Ils se retrouvent donc au bar, quelques minutes plus tard, attablés sous la tonnelle.

-      Que voulez-vous boire, Julie ?  Je peux vous appeler Julie ?  D’ailleurs, puisque je vous ai si bien sauvée, on pourrait se tutoyer aussi ?

-      Ben, oui…  Et offre-moi donc ce verre, Simon !

L’entretien se poursuit avec politesse entre évocation des retombées médiatiques de la fête au Métropole et le business quotidien de Julie.

Mais le temps passe vite, trop vite une fois de plus.  Vauquaire a jeté un coup d’œil à sa montre.

-      Je ne peux pas m’attarder davantage malheureusement.

Julie acquiesce et vide son verre.

Lui, se fait narquois :

-      Ca va aller pour rentrer ?  Tu es à nouveau venue en tram ou… je te reconduis cette fois ? 

-      Non, non, ça ira, lâche-t-elle en lui renvoyant un sourire amusé.  Ma voiture est là d’ailleurs.

Petit clic sur la clef du véhicule, elle a saisi la poignée de la portière et se retourne vers lui pour prendre congé mais, même s’il sourit, il ne semble pas prêt à serrer la main qu’elle lui tend.

Il est là, la dévisage.  Intensément.  Que veut-il dire ?  Il n’y a sans doute pas de mots pour ça…  Elle le voit pourtant s’approcher avec prudence, et sent des lèvres timides se poser avec une infinie délicatesse sur les siennes.  Des lèvres bien décidées qui s’entêtent pourtant, qui la troublent et provoquent en elle soudain… le chaos !

 

6.

Après une journée une fois de plus bien remplie, Julie regagne son lit, envahie par un sentiment de sérénité et de bonheur.  Dehors le soleil lui aussi se couche, étirant derrière les toits des maisons et les arbres de longues traînées orange. Un doux flamboiement !  Comme celui qu’elle a éprouvé à la piscine le matin lorsque Simon a délicatement posé ses lèvres sur les siennes.  Un baiser pudique qui avait provoqué chez elle un violent délice.

Lorsqu’elle avait enfin levé les yeux vers lui :

-           Simon… ?...  Je voudrais…  J’espère…

Il avait fait mine de poser un doigt sur sa bouche et lui avait soufflé à l’oreille :

-           Ne crains rien, Julie !…  Cool !...  Mais il faut que je parte maintenant, je suis pressé, j’ai un rendez-vous.  Je t’appelle tout à l’heure, promis !

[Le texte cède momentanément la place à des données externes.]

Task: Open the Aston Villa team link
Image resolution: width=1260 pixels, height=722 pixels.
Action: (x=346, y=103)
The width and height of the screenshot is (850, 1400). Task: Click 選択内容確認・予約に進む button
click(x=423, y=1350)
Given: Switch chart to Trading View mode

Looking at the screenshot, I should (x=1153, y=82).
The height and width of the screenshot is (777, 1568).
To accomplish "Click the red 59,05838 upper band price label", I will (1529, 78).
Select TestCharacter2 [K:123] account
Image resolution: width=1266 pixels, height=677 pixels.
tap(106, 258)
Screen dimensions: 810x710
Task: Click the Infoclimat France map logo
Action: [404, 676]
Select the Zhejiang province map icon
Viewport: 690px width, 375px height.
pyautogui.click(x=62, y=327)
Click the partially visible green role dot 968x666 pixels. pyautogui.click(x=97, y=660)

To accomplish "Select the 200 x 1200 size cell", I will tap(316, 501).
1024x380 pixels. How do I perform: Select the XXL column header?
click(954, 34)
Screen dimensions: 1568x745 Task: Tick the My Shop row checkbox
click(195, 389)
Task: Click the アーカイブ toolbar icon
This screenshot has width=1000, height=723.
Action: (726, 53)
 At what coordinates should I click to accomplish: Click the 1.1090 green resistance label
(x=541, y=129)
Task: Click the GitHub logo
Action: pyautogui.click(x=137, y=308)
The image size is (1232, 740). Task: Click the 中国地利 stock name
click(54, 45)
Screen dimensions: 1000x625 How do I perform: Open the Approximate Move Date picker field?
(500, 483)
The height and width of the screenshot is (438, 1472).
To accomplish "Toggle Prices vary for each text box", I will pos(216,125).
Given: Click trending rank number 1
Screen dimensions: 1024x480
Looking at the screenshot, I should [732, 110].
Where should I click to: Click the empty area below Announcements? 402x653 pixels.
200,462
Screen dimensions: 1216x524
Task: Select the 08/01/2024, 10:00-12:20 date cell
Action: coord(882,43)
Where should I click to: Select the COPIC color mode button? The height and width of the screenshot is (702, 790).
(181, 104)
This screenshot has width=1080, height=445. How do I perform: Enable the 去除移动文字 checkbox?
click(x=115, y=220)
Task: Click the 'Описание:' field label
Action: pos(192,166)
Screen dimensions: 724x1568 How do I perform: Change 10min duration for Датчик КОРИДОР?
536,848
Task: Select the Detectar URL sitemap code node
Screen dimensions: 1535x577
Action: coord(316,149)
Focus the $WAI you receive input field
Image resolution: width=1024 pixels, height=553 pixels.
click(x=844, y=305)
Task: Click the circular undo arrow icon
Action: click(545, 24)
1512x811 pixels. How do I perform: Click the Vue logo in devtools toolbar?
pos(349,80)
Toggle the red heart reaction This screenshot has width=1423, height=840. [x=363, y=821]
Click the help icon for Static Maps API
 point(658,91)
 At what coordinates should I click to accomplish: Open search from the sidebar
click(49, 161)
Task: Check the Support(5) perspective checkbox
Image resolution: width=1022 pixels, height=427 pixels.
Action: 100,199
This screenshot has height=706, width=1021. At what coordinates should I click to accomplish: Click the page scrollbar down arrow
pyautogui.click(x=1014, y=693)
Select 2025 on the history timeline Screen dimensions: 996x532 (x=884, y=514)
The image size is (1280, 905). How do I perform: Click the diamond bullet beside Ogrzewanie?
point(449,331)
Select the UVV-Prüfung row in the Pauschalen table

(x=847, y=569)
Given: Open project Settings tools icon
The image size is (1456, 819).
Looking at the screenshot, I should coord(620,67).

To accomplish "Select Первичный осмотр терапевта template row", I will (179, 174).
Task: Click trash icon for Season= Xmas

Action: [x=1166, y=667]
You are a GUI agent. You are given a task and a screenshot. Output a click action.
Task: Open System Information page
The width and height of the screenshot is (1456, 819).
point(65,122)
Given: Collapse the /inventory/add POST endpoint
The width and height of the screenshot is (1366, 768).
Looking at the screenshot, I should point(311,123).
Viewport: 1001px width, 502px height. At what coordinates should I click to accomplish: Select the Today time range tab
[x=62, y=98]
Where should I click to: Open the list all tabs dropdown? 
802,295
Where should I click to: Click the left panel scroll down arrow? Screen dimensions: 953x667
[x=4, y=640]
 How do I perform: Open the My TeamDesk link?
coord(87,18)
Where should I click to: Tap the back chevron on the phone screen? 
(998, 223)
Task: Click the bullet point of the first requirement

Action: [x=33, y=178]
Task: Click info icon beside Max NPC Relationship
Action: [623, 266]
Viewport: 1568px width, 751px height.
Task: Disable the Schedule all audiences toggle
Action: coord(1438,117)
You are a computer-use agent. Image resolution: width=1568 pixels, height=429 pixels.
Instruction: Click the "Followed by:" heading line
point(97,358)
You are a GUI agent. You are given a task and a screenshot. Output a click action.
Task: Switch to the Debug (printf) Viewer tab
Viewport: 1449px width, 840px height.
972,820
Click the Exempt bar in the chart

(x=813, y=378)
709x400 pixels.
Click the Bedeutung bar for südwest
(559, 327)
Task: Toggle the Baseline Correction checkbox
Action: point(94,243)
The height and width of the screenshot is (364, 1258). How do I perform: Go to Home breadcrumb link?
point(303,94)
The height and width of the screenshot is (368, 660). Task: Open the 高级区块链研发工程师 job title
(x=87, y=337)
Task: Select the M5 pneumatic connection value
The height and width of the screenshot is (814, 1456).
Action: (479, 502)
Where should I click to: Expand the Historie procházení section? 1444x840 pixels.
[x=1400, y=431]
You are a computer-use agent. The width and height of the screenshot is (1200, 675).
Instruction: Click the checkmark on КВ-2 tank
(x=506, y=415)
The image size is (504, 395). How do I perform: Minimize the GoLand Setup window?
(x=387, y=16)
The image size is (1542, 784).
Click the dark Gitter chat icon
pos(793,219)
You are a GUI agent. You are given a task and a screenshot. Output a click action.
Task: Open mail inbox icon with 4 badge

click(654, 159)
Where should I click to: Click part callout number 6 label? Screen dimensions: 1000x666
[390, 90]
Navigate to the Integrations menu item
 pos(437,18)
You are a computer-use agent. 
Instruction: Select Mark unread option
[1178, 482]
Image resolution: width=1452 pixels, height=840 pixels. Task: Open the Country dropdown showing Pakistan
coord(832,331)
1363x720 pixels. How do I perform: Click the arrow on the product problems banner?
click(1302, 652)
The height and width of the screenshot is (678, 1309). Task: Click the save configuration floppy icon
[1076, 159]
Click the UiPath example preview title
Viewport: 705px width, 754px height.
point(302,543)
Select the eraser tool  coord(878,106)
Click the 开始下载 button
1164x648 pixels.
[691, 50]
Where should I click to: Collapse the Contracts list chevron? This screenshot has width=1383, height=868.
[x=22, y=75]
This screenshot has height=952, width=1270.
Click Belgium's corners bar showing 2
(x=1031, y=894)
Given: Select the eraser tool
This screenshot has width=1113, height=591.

Il l’avait rappelée en effet, et conviée pour le lendemain soir à un petit tête-à-tête au resto.  Elle s’était doucement laissée aller dans ses rêves, avec cette intuition qu’il venait de lever un voile sur cette douceur qu’il s’efforçait si bien de dissimuler.

 

Le lendemain elle s’est levée de bonne heure, et de bonne humeur.

Le p’tit déj’ reste toujours un moment privilégié avant d’entamer la journée.  Assise devant son bol de café, elle se penche sur son agenda étalé sur la table de la cuisine. Point par point elle relève :

- Magasin : vérifier stock de piles électrique

- 11h cours collectif photo à la Commune

- Coup de fil à Gaspard accordéoniste

- Courrier Mutuelle

- 17h de Bellefroid photos

De quoi bien remplir les heures à venir, en somme !  Heureusement, il y a la perspective de retrouver Simon, le soir à la Gourmandine.

Quant à ce vague carton d’invitation qu’elle voit dépasser de la boîte aux lettres :  « Van Gogh - Spectacle en immersion dans les locaux de la Bourse »… elle le froisse carrément.   Non merci ! Trop de jaune, trop d’orange, trop de coups de pinceaux gondolants…  Poubelle ! 

Une demie heure plus tard, alors qu’elle s’apprête à mettre le contact à sa voiture son GSM sonne.

-           Allo ? Madame Demaison ?  Charlotte de Bellefroid à l’appareil, vous allez bien ?  Je vous appelle pour vous prévenir que j’aurai un peu de retard tout à l’heure…  Toutes mes excuses…  Mais j’ai un contretemps sérieux…  Vous comprenez, n’est-ce pas ?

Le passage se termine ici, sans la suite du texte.